INPUT:
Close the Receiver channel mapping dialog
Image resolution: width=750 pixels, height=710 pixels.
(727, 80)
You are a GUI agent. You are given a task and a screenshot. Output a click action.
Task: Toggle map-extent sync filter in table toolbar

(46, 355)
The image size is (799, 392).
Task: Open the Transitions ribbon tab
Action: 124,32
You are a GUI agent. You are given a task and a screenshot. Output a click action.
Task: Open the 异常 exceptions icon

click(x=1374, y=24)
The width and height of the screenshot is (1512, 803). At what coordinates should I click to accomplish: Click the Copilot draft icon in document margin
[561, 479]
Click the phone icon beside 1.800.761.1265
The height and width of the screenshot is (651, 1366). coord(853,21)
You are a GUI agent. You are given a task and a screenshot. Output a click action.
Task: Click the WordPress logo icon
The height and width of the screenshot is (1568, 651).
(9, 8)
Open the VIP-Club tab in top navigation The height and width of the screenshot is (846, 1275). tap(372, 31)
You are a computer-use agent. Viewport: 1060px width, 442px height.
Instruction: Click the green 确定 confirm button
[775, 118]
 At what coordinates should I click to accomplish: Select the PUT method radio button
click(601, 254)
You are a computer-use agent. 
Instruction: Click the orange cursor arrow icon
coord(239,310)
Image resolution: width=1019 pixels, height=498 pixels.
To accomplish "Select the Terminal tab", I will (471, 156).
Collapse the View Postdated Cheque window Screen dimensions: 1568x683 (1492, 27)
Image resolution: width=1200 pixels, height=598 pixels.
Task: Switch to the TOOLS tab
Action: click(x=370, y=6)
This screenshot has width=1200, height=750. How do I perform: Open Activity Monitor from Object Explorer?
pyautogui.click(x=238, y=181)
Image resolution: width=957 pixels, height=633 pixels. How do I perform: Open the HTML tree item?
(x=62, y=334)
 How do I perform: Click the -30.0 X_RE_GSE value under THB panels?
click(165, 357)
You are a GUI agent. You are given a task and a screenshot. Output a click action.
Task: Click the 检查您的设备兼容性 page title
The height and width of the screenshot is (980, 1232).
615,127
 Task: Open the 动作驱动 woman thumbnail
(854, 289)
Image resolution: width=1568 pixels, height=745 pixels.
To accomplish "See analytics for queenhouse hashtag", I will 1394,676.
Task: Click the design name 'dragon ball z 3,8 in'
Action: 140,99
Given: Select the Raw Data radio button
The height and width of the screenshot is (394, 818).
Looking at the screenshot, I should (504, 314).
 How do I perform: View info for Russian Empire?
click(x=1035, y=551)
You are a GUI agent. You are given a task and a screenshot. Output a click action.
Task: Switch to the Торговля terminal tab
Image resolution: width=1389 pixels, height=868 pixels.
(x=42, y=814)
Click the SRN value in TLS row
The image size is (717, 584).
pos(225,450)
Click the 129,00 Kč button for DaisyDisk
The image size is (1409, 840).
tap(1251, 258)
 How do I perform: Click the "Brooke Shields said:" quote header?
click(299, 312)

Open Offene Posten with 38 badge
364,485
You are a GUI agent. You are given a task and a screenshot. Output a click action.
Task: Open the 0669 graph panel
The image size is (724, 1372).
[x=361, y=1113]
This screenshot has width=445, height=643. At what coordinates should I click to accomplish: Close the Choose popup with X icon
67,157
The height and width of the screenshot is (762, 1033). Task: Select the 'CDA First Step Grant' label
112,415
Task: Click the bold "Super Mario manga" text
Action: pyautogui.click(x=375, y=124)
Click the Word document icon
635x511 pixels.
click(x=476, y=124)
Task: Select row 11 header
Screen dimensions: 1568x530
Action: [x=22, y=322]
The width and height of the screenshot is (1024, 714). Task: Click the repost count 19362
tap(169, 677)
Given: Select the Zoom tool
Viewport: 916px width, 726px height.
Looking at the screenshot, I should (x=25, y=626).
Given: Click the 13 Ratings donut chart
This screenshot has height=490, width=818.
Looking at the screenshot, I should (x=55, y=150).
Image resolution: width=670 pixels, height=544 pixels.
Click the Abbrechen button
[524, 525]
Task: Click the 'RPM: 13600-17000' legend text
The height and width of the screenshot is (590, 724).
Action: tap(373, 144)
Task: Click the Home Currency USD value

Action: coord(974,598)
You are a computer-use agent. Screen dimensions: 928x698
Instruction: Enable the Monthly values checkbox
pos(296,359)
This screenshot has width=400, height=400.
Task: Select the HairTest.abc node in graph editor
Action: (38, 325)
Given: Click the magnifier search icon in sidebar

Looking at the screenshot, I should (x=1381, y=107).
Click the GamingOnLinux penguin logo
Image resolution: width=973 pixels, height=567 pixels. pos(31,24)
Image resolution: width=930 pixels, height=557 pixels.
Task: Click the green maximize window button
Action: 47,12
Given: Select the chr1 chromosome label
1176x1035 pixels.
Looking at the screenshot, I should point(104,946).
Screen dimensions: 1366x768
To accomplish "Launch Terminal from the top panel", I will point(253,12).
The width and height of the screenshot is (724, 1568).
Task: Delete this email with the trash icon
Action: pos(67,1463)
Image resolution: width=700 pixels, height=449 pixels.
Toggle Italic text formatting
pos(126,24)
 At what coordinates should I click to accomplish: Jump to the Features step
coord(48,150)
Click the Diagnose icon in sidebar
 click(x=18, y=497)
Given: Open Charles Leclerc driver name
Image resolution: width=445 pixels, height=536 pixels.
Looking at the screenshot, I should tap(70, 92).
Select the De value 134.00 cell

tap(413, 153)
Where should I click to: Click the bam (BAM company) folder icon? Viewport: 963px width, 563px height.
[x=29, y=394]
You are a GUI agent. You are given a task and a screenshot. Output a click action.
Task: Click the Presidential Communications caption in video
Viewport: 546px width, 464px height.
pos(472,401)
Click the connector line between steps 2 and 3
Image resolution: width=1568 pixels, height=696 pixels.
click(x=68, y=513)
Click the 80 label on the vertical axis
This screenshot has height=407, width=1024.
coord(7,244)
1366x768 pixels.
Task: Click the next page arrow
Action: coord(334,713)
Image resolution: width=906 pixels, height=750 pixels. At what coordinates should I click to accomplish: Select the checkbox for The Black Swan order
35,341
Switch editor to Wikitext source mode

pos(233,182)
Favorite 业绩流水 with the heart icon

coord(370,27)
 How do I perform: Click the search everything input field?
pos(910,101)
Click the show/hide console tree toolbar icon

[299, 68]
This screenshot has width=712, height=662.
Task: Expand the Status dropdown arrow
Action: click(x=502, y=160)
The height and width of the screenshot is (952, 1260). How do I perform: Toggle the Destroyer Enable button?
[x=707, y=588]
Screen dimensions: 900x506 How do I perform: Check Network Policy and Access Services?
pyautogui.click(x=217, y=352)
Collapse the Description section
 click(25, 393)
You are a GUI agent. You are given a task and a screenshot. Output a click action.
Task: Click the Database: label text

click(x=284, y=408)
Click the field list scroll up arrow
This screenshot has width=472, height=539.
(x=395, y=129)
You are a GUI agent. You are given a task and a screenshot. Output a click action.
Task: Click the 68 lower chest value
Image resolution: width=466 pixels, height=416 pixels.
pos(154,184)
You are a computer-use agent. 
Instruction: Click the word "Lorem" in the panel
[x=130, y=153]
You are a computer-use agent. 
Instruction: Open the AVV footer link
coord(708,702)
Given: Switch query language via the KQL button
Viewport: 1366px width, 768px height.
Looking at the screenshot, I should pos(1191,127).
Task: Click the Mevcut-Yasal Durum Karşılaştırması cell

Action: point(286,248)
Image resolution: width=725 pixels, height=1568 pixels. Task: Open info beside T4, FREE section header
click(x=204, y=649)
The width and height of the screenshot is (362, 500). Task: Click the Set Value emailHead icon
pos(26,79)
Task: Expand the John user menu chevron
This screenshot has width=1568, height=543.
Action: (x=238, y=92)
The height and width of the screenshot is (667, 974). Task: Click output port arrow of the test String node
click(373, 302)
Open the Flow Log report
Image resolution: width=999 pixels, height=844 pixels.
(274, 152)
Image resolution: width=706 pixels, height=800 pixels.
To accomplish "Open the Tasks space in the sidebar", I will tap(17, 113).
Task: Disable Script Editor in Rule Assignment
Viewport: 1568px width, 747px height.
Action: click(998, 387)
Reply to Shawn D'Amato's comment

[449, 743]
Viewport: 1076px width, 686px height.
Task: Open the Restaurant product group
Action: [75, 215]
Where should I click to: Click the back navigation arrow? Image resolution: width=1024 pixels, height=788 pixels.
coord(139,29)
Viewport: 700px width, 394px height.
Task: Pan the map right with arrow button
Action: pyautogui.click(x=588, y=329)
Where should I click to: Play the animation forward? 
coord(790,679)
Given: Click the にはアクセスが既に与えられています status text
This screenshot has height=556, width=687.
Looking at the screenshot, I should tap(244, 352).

TASK INSTRUCTIONS: Lines from the one holding "Given: Click the にはアクセスが既に与えられています" to the last line of the records: return these exactly, and only these.

RESULT OF THIS EXERCISE:
Given: Click the にはアクセスが既に与えられています status text
This screenshot has height=556, width=687.
Looking at the screenshot, I should tap(244, 352).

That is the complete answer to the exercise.